Attorney: Fla. insurance on Chinese drywall axed

Citizens is alerting policy holders if their coverage will be dropped

Associated PressJanuary 18, 2011 

MIAMI -- Florida’s public insurance company has again reversed course on its coverage for homes with tainted Chinese drywall, telling some owners it will suspend such policies, an attorney for the victims said Monday.

Attorney David Durkee, who represents about 300 people with homes containing the defective materials, said Citizens Property Insurance Corp., a state-backed insurer of last resort, has begun issuing notices to alert policy holders their coverage will be dropped.

Citizens did not respond to a phone message and e-mail Monday. If the insurer is issuing such notices en masse, it would mark a return to its earlier attempt to not cover homes with Chinese drywall.

“When clients who are already victims are getting letters that are threatening to take away their homeowners insurance, it’s like pouring gasoline on the fire,” Durkee said.

Among those receiving a letter from Citizens was James Ivory, who bought a three-bedroom Punta Gorda retirement home with his wife in 2009, but was unable to live there more than two months because of the drywall. They began suffering headaches, dizziness, nosebleeds and rashes and noticed a rotten-egg smell, among other clues.

In October 2009, Citizens informed the Ivorys it would drop their policy over the drywall issue, but then backpedaled after bad publicity over the decision. Now, a letter dated Jan. 11 informs them Citizens intends to drop their coverage in March.

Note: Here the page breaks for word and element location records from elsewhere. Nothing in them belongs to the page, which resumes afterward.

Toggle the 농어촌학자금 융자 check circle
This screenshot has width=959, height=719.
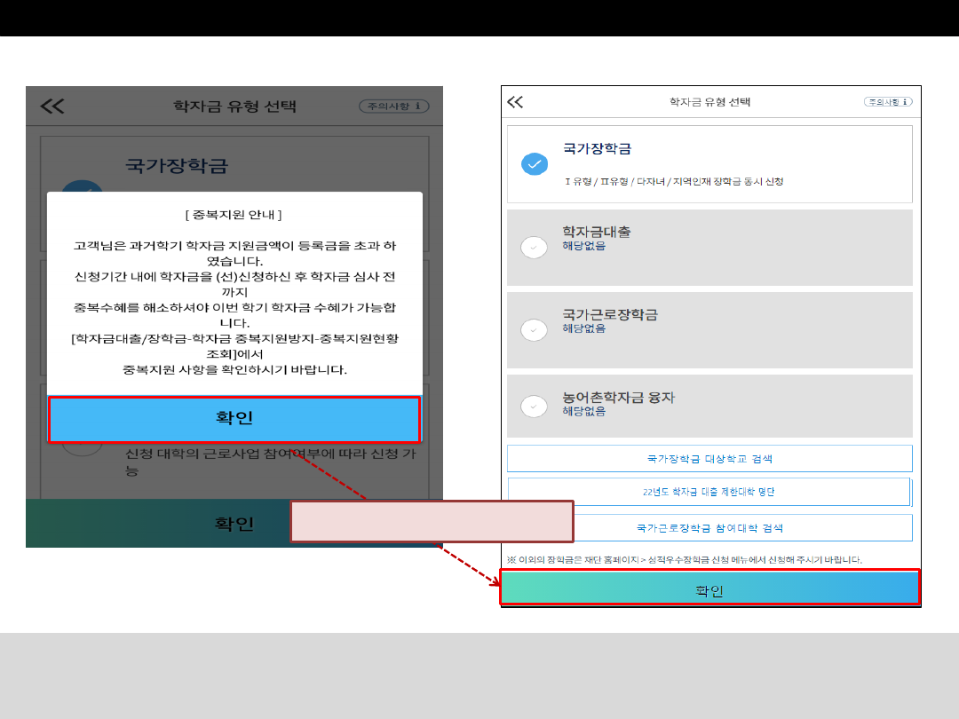tap(534, 407)
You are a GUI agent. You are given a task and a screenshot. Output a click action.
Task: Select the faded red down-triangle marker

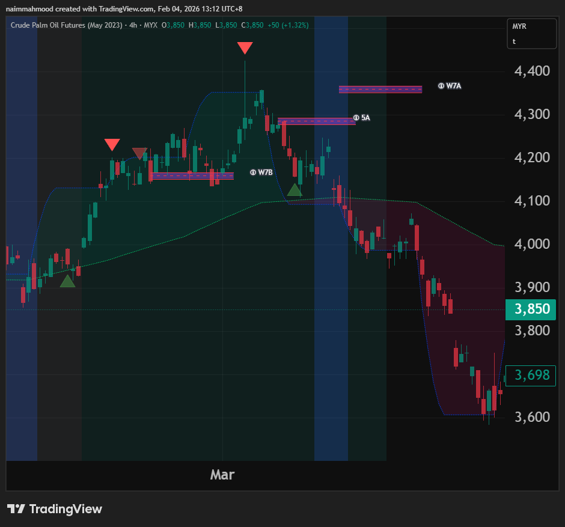pyautogui.click(x=139, y=154)
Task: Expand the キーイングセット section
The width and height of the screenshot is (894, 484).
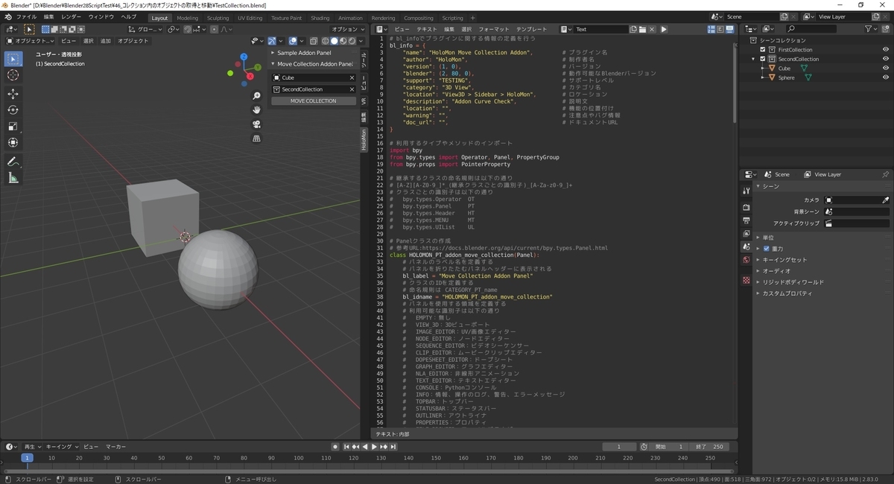Action: (784, 260)
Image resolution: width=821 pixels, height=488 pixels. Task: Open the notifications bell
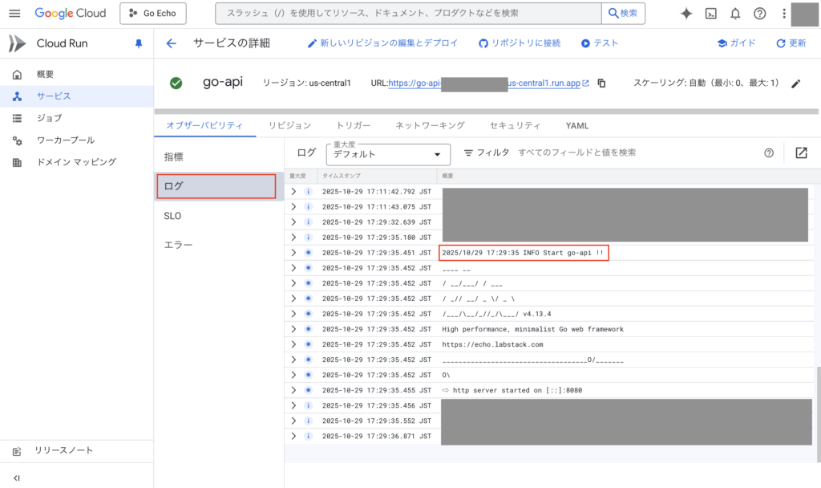(x=735, y=14)
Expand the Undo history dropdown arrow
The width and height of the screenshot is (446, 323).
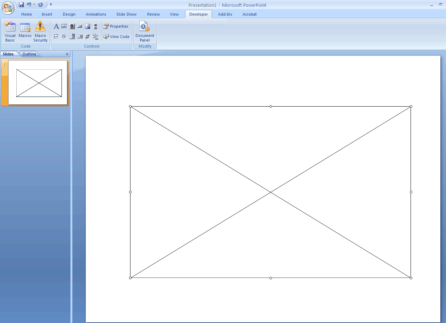pos(34,5)
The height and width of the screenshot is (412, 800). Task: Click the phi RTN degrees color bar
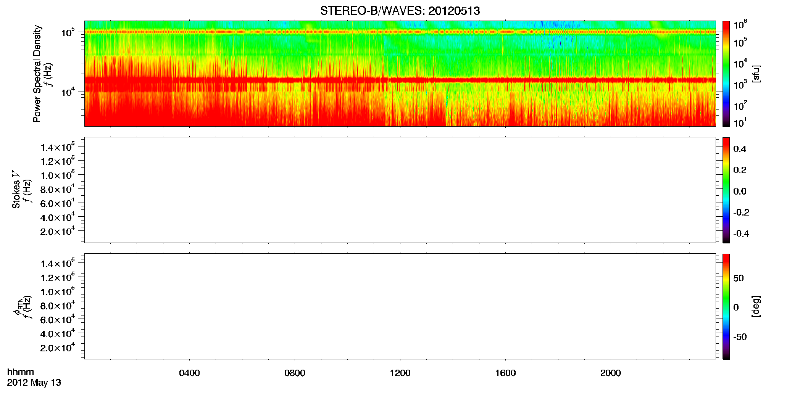coord(726,306)
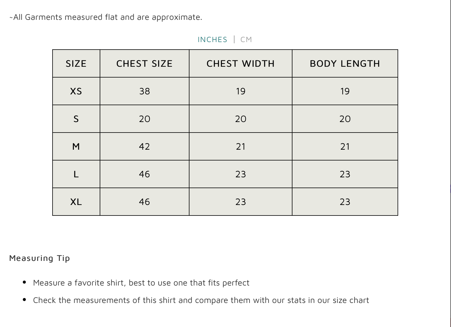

“You try to do everything, you try to save your money to have a retirement home in Florida and now I can’t even live in it,” said Ivory, a 68-year-old retired mechanic. “It’s tearing me up.”

Thousands of homeowners nationwide who bought houses built with the defective materials are finding their lives in limbo as hundreds of lawsuits work through the courts. Insurers are in a quandary over the drywall issue. Some say they can’t continue providing insurance until the problem is fixed, something some say could cost homeowners more than they paid for their homes.